(Entries on finding words and elements)
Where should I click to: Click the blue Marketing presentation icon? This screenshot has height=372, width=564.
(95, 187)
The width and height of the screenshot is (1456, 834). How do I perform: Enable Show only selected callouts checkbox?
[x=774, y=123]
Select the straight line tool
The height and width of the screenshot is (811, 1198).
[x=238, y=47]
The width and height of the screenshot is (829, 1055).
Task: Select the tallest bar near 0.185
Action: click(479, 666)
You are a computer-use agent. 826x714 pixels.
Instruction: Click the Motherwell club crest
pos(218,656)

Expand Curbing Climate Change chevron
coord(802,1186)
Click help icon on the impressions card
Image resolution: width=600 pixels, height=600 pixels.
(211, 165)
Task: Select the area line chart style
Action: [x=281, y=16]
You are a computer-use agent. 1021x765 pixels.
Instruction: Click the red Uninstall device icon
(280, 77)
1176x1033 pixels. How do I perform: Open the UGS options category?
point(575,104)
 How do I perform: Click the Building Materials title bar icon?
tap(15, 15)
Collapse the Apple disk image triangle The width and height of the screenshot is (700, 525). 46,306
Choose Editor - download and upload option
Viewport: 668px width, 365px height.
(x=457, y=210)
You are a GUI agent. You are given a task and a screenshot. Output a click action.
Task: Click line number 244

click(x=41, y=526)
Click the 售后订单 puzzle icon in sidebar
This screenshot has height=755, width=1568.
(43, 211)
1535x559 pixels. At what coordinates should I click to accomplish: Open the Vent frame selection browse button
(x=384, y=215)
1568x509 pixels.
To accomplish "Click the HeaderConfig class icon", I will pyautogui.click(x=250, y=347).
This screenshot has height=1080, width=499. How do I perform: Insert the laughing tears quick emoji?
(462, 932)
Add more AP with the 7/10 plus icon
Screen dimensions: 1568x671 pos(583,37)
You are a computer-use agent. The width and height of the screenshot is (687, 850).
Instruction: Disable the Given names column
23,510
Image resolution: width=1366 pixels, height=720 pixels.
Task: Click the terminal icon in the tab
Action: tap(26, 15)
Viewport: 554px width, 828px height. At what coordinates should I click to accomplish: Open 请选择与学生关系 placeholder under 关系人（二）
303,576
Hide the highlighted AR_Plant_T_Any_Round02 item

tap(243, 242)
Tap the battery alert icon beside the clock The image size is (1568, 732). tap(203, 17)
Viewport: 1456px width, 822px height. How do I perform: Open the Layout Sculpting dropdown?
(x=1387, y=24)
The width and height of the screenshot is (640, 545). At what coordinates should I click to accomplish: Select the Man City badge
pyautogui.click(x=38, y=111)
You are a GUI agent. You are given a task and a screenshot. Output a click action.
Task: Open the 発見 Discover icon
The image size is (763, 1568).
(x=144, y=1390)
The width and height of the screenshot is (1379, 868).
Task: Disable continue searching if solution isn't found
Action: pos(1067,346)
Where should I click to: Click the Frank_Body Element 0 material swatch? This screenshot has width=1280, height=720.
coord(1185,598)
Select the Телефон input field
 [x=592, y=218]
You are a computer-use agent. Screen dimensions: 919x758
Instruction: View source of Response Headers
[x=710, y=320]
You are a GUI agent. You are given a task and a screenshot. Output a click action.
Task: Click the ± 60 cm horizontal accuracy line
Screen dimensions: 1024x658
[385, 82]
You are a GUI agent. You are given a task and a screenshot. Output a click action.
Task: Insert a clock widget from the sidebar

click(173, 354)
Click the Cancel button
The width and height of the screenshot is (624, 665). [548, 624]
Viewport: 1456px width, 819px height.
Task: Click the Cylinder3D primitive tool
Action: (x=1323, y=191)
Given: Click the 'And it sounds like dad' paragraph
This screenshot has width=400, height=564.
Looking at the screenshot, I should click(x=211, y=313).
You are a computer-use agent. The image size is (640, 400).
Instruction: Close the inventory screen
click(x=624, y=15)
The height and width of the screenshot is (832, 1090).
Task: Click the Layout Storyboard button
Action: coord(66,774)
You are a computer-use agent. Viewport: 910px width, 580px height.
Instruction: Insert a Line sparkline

### [EXERCISE AIM]
Copy all of the entries above line for line, with no changes.

### [OUTPUT FOR THIS TASK]
Where should I click to: Click the blue Marketing presentation icon? This screenshot has height=372, width=564.
(95, 187)
The width and height of the screenshot is (1456, 834). How do I perform: Enable Show only selected callouts checkbox?
[x=774, y=123]
Select the straight line tool
The height and width of the screenshot is (811, 1198).
[x=238, y=47]
The width and height of the screenshot is (829, 1055).
Task: Select the tallest bar near 0.185
Action: click(479, 666)
You are a computer-use agent. 826x714 pixels.
Instruction: Click the Motherwell club crest
pos(218,656)

Expand Curbing Climate Change chevron
coord(802,1186)
Click help icon on the impressions card
Image resolution: width=600 pixels, height=600 pixels.
(211, 165)
Task: Select the area line chart style
Action: [x=281, y=16]
You are a computer-use agent. 1021x765 pixels.
Instruction: Click the red Uninstall device icon
(280, 77)
1176x1033 pixels. How do I perform: Open the UGS options category?
point(575,104)
 How do I perform: Click the Building Materials title bar icon?
tap(15, 15)
Collapse the Apple disk image triangle The width and height of the screenshot is (700, 525). 46,306
Choose Editor - download and upload option
Viewport: 668px width, 365px height.
(x=457, y=210)
You are a GUI agent. You are given a task and a screenshot. Output a click action.
Task: Click line number 244

click(x=41, y=526)
Click the 售后订单 puzzle icon in sidebar
This screenshot has height=755, width=1568.
(43, 211)
1535x559 pixels. At what coordinates should I click to accomplish: Open the Vent frame selection browse button
(x=384, y=215)
1568x509 pixels.
To accomplish "Click the HeaderConfig class icon", I will pyautogui.click(x=250, y=347).
This screenshot has height=1080, width=499. How do I perform: Insert the laughing tears quick emoji?
(462, 932)
Add more AP with the 7/10 plus icon
Screen dimensions: 1568x671 pos(583,37)
You are a computer-use agent. The width and height of the screenshot is (687, 850).
Instruction: Disable the Given names column
23,510
Image resolution: width=1366 pixels, height=720 pixels.
Task: Click the terminal icon in the tab
Action: tap(26, 15)
Viewport: 554px width, 828px height. At what coordinates should I click to accomplish: Open 请选择与学生关系 placeholder under 关系人（二）
303,576
Hide the highlighted AR_Plant_T_Any_Round02 item

tap(243, 242)
Tap the battery alert icon beside the clock The image size is (1568, 732). tap(203, 17)
Viewport: 1456px width, 822px height. How do I perform: Open the Layout Sculpting dropdown?
(x=1387, y=24)
The width and height of the screenshot is (640, 545). At what coordinates should I click to accomplish: Select the Man City badge
pyautogui.click(x=38, y=111)
You are a GUI agent. You are given a task and a screenshot. Output a click action.
Task: Open the 発見 Discover icon
The image size is (763, 1568).
(x=144, y=1390)
The width and height of the screenshot is (1379, 868).
Task: Disable continue searching if solution isn't found
Action: pos(1067,346)
Where should I click to: Click the Frank_Body Element 0 material swatch? This screenshot has width=1280, height=720.
coord(1185,598)
Select the Телефон input field
 [x=592, y=218]
You are a computer-use agent. Screen dimensions: 919x758
Instruction: View source of Response Headers
[x=710, y=320]
You are a GUI agent. You are given a task and a screenshot. Output a click action.
Task: Click the ± 60 cm horizontal accuracy line
Screen dimensions: 1024x658
[385, 82]
You are a GUI agent. You are given a task and a screenshot. Output a click action.
Task: Insert a clock widget from the sidebar

click(173, 354)
Click the Cancel button
The width and height of the screenshot is (624, 665). [548, 624]
Viewport: 1456px width, 819px height.
Task: Click the Cylinder3D primitive tool
Action: (x=1323, y=191)
Given: Click the 'And it sounds like dad' paragraph
This screenshot has width=400, height=564.
Looking at the screenshot, I should click(x=211, y=313).
You are a computer-use agent. The image size is (640, 400).
Instruction: Close the inventory screen
click(x=624, y=15)
The height and width of the screenshot is (832, 1090).
Task: Click the Layout Storyboard button
Action: coord(66,774)
You are a computer-use agent. Viewport: 910px width, 580px height.
Instruction: Insert a Line sparkline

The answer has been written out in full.